• Requirement
Copy exactly. Begin at the line containing "609x458 pixels. At" and stop at the last line of the entries, omitting any pictures.

Pixel coordinate grounding data
******************************

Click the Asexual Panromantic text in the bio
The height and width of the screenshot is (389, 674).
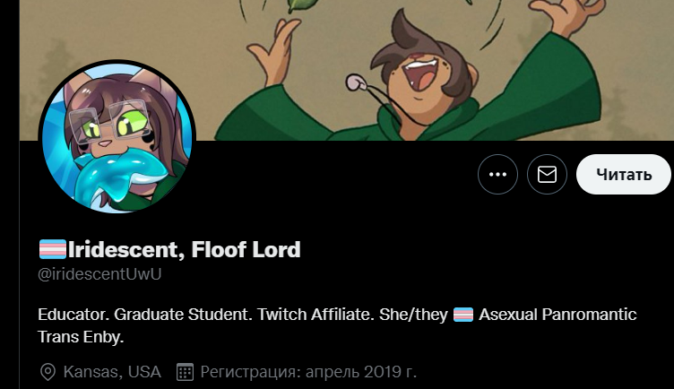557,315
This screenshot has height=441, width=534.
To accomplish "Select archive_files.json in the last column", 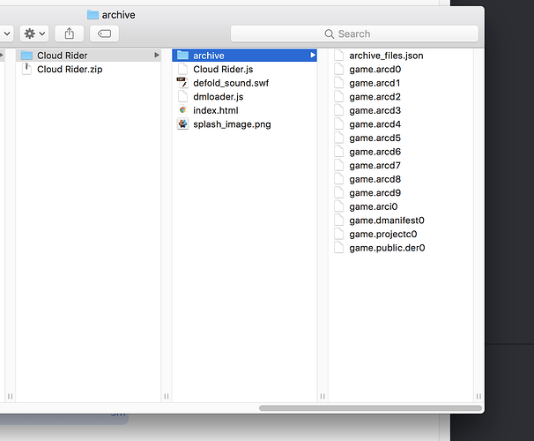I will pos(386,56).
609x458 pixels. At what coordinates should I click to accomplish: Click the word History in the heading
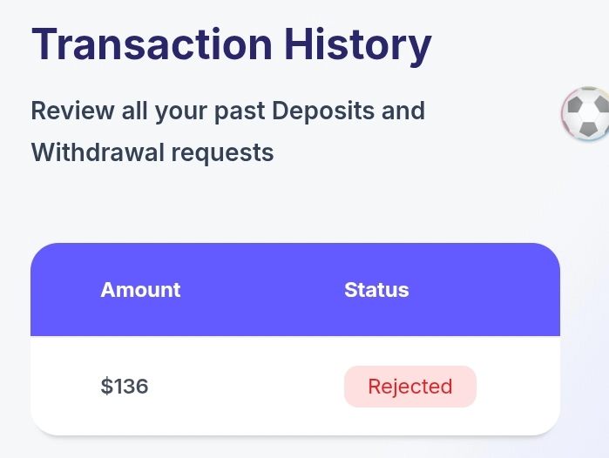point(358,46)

******************************

• Task answer
609x458 pixels. At what coordinates should I click to accomplish: Click the word History in the heading
point(358,46)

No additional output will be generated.